◆ **Work instruction**: The answer is a stretch of the material below, returned exactly: the line containing "You are a computer-use agent.", the line containing "Instruction: Click the", and all lines between.

◆ **Provided entries**:
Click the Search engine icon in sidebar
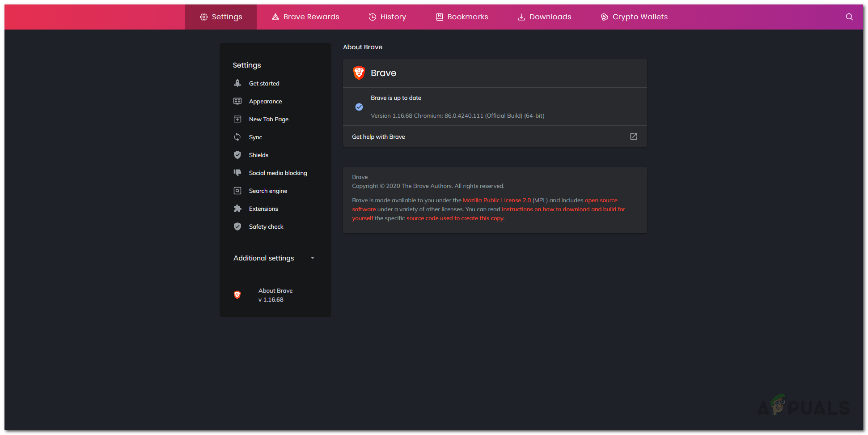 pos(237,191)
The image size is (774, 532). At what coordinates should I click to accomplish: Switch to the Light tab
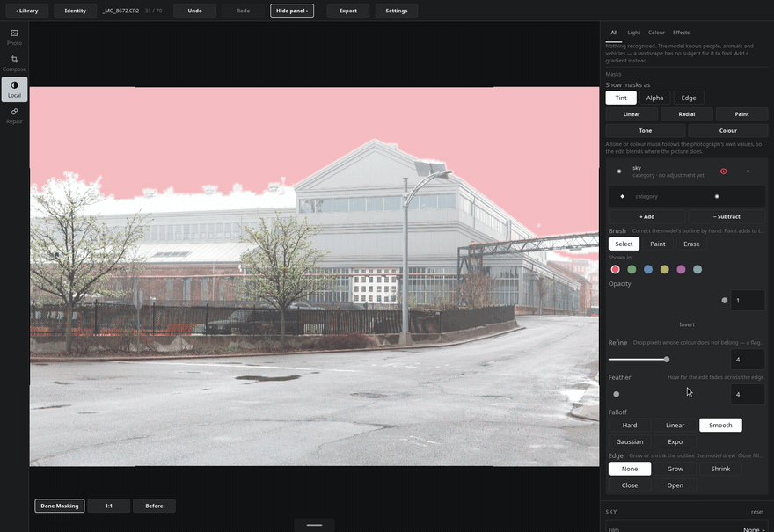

---

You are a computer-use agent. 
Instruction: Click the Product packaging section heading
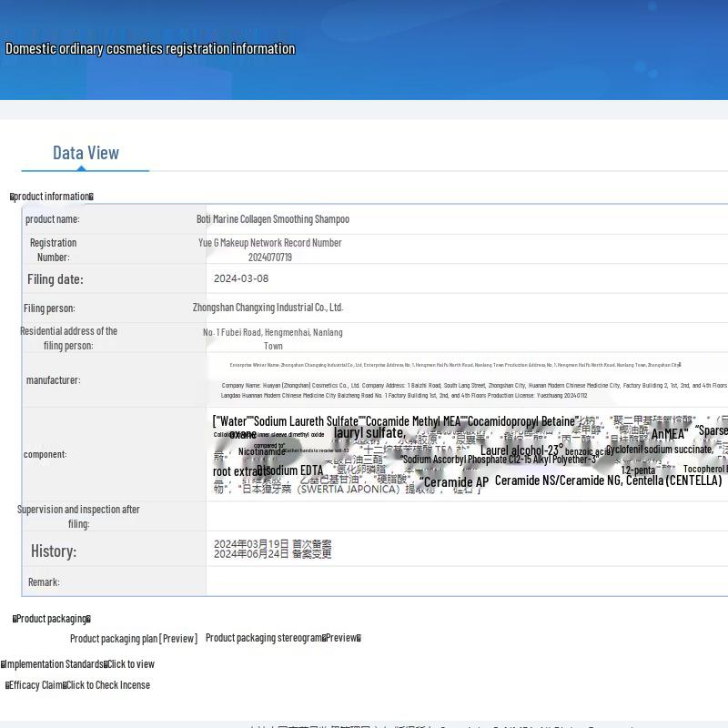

==

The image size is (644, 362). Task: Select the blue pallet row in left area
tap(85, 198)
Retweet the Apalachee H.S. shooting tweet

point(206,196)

◆ **Answer to this exercise**:
You are a computer-use agent. 
Instruction: Click the Product packaging section heading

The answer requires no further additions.